DIY Garden Gnome Brick Door Stop
One of my favorite current decorative accents is the Danish gnome. They are everywhere. I’m so glad they made the jump from the Christmas tree in 2018, to the garden in 2019. I will be decking my house out in garden gnomes and toadstools (love them too!) for the spring. My first gnommie project of 2019 is a Garden Gnome Brick Door Stop. Hopefully I will be using it to prop open the doors (to let the lovely spring air inside) very soon.
About 20 years ago, I taught an art class for 5th grade homeschoolers at the Woman’s Life program at my church. Each student hand-painted their own brick door stop. Several of the kids were unhappy with their brick, and never took their project home. As a result, I’ve been using these two fence post (we painted an outdoor scene) brick door stops for two decades. Luckily, one of those brick door stops received a Danish garden gnome makeover today!
- brick paver
- felt for backing
- yarn in the desired beard colors
- acrylic gloss sealer
- hair dryer
- glue gun and glue sticks
- scissors for paper and fabric
- 1″ sponge brush
- small stencil brush
- liner brush
- green, lavender, and pink craft paint
- Elmers Glue All
- wooden knob for gnome nose
- black marker
- an object with a 2″ diameter (for tracing the gnome’s head)
Trace the bottom of the brick onto the felt with the black marker. Cut it out with your fabric scissors ( you need a good, crisp cut), then paint a thick layer of Elmers Glue All onto the back of the brick. Apply the felt to the glue-covered brick. My brick had red felt glued on it before, so I removed it and scrubbed it to get it ready for the fresh, green look. Smooth it with your hands and make sure the corners are securely glued.
Paint the brick background lavender, blue, or purple with the 1″ sponge brush. Pounce in the grass with your two colors of green and the stencil brush, then use the liner brush and the dark green to make a few grass sprigs.
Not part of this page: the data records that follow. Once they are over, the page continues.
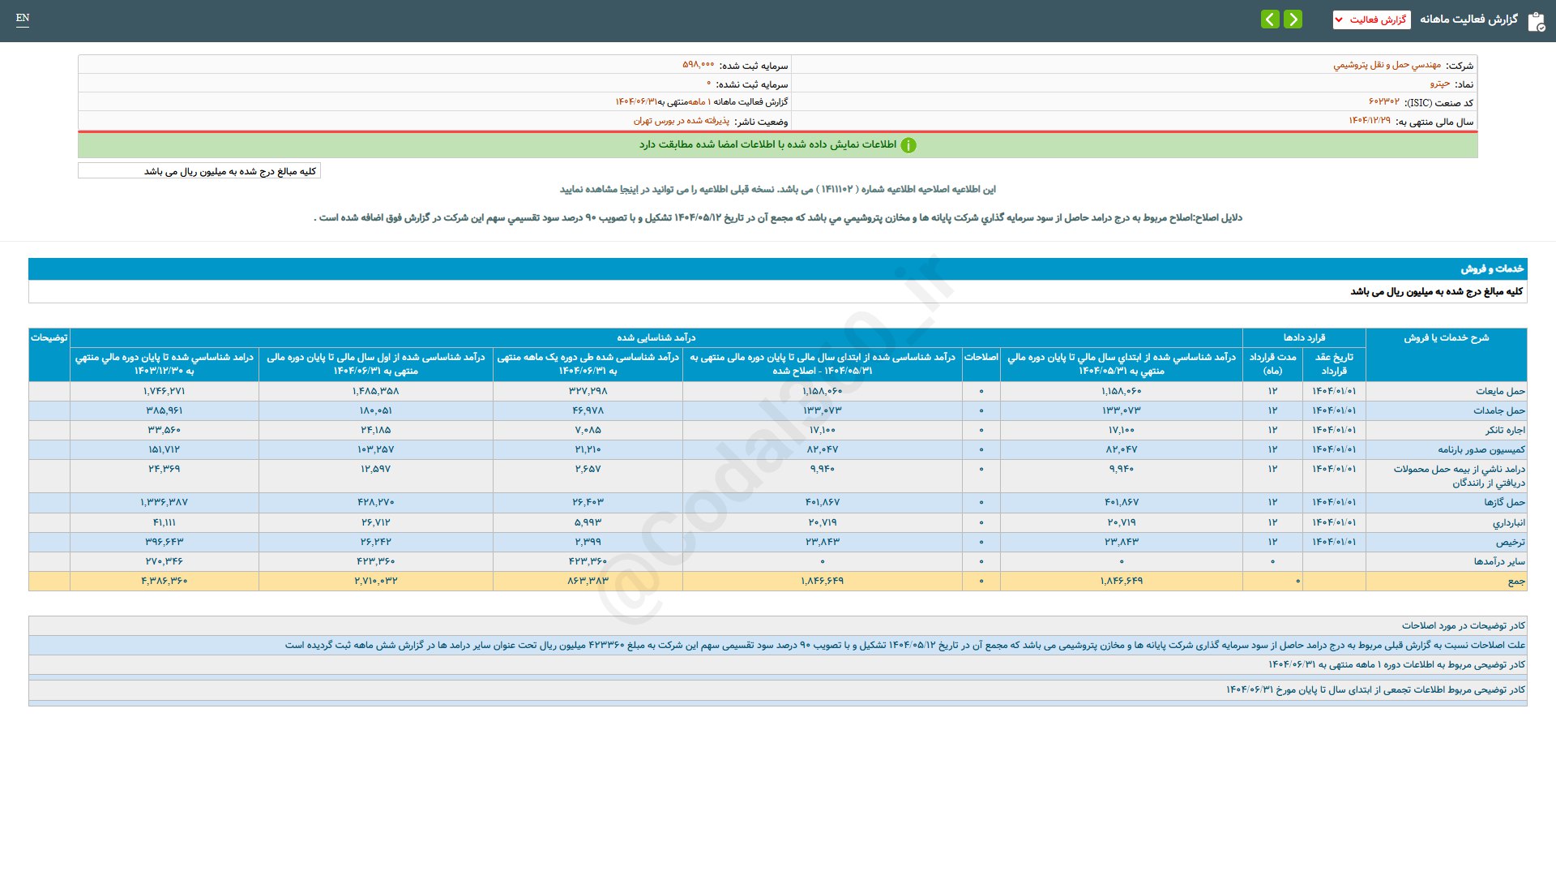Viewport: 1556px width, 876px height.
Task: Click the حمل گازها row label
Action: [1504, 502]
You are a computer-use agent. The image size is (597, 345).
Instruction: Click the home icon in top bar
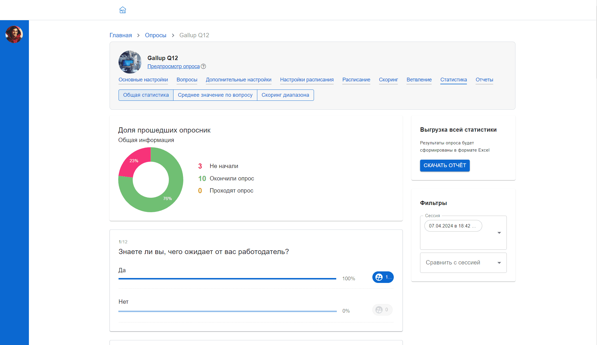coord(123,10)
You can see where I used the lighter green for the top of the grass. Paint a pink rectangle at the bottom of the brick for the garden gnome body. I always sign my painted pieces with my initials and the current year. You can rush the painting process along with a hair dryer. Once it’s dry, take it outside and spray it with the acrylic gloss sealer. You can use the blow dryer to dry it too.
Trace the 2″ diameter object for the garden gnome head. I used a salt shaker. Then draw in his hat and body. I’ve included a YouTube video below to show you how. If you’re not that artistic, gnome patterns are abundant on the internet. All you really need is a circle for the head, and a triangle for the hat.
Cut out the paper hat, and trace it onto the felt. Cut out the felt hat and set it aside for now.
Now for the fun part! Let’s make the beard for your garden gnome brick door stop. If you have a 2″ gnome head (and based the hat size on that 2″ head), your fingers will be the perfect size for wrapping the yarn. First, wrap the darker color, then a few strands of the lighter color, around your fingers. The two colors of yarn will give the beard depth.
Now, run a string through the center of your yarn loop, then tie it in a knot. Cut the yarn loop close to the knot on one side only.
Lay everything on your brick and see how your garden gnome brick door stop looks while you’re letting the glue gun get hot. Make sure you know where you want to place your beard. Mark the spot where it goes with a pencil, if needed. My gnome’s nose looks wet because it is ; I washed it (don’t ask).
Place a line of hot glue on the back of the beard, along the knot line, then place it on your brick.
Gently lift up the beard, and put some hot glue underneath. This will keep your beard in place, but allow the top strands to move freely.
Next. glue on the hat and decorative buttons. Don’t touch the hot glue directly with your hands.
Finally, glue on the wooden knob for your nose, and the green pom pom for the hat.
For the last step, trim the beard. I cut my gnome’s hair in increments, because I didn’t want it to drag the ground when I placed it against the door. I didn’t want to accidently cut it too short either. As my teenagers say, that would have been tragic.
You’re done! Before you know, it that storm door will be propped open with your Garden Gnome Brick Door Stop. Those gentle spring breezes will be blowing through your home.